This is particularly true in medicine. Unintentional, hidden, biases may perpetuate healthcare disparities. While providers are not acting out of malice, these attitudes could have significant impacts on patient care.

To better understand these issues, Nadir Weibel, an associate professor in UC San Diego’s Computer Science and Engineering Department and head of the Human-Centered and Ubiquitous Computing Lab, and collaborators Andrea HartzlerWanda Pratt and Janice Sabin at the University of Washington (UW) have received a $2.8 million grant from the National Library of Medicine to launch UnBIASED, a project to study hidden biases in healthcare and develop methods to help rectify them.

“The project seeks to use social signal processing (SSP), a computational approach that detects subtle cues in behavior that are typically invisible,” says Weibel. “For example, talk time, interruptions and body movements from health care providers might differ based on a patient’s race, gender or socioeconomic status.”

The team will use SSP technology to assess hidden biases during medical appointments. SSP analyzes video and audio to make sense of social interactions, such as body language, how long providers and patients talk, how much they interrupt, whether providers are looking at their patients and other clues that could potentially indicate bias. 
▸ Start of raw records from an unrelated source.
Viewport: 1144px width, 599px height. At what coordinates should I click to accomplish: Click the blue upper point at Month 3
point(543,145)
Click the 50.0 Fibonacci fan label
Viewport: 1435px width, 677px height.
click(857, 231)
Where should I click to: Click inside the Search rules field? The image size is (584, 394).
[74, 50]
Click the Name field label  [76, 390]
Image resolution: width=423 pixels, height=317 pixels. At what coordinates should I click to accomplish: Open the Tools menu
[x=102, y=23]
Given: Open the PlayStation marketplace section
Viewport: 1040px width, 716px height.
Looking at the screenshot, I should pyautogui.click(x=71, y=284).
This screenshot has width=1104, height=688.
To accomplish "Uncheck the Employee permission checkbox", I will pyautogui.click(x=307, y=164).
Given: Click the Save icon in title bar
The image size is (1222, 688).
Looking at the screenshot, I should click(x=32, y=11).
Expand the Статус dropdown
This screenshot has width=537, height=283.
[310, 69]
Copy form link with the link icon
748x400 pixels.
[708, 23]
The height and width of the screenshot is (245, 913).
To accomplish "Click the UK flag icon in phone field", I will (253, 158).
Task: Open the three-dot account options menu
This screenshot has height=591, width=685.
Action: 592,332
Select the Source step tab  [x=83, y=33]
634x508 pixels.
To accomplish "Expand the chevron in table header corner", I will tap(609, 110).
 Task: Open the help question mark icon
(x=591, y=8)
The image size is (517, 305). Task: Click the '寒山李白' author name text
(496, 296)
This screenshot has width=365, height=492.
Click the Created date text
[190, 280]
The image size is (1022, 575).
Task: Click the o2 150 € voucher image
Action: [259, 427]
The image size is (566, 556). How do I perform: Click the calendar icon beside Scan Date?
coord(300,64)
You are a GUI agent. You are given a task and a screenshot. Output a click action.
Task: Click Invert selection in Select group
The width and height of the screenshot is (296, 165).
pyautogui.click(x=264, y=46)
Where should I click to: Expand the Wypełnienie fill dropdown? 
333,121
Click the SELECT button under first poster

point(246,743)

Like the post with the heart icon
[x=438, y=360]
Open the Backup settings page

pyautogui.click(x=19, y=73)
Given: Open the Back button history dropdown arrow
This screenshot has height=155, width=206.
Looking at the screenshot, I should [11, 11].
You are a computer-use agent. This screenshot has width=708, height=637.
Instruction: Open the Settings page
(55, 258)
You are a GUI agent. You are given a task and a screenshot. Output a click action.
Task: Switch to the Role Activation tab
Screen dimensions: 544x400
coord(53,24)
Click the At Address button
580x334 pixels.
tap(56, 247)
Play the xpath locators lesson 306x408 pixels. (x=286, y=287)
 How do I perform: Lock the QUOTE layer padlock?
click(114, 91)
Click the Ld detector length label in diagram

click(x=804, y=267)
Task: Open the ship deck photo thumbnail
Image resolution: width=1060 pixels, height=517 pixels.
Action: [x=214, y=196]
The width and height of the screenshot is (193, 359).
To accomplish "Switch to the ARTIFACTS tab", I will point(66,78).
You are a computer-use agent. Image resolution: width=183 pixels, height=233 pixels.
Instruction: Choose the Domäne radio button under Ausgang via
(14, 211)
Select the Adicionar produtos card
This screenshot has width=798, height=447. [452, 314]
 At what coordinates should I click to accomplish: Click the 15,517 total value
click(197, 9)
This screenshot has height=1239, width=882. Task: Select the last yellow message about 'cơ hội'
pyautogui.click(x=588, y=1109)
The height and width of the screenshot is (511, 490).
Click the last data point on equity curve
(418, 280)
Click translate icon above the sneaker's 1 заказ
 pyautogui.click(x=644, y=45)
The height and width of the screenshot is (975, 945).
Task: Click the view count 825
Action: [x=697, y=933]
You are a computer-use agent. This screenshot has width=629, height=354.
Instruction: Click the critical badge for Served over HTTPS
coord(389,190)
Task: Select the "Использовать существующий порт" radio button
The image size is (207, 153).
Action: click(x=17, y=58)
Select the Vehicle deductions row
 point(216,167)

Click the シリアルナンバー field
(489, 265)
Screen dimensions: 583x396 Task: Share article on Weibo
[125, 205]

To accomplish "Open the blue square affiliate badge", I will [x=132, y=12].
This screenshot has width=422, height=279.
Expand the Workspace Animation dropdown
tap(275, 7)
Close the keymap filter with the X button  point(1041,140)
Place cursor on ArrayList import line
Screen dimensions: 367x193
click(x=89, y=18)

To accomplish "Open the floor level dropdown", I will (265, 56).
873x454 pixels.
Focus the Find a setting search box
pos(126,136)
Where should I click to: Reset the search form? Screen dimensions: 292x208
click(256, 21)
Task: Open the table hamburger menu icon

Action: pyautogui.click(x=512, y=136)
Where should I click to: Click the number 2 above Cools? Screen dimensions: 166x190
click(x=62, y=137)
Each university brings special expertise to the table. The UW team contributes clinical informatics. Weibel’s lab at UC San Diego’s Jacobs School of Engineering will lead the engineering efforts, creating the SSP model and the UnBIASED tool to delineate possible biases. The UC San Diego group will also contribute the human-centered design in concert with UW and clinicians and patients at UC San Diego and San Diego community clinics.

Graduate student Steven Rick, who helped organize CSE’s Celebration of Diversity, is the lead PhD student on the project. With his background in human-centered interaction, design and biomedical informatics, he will develop SSP models to extract verbal and nonverbal cues from patient/provider interactions. 

Once SSP has analyzed the video and audio, the combined team will use the data to provide feedback for providers and help them recognize potential biases to improve their interactions with patients.

This approach builds on previous work in the Human-Centered and Ubiquitous Computing Lab. For example, the team has been studying ways to use video to determine if potential stroke patients suffer from weakness on one side of their bodies (hemiparesis).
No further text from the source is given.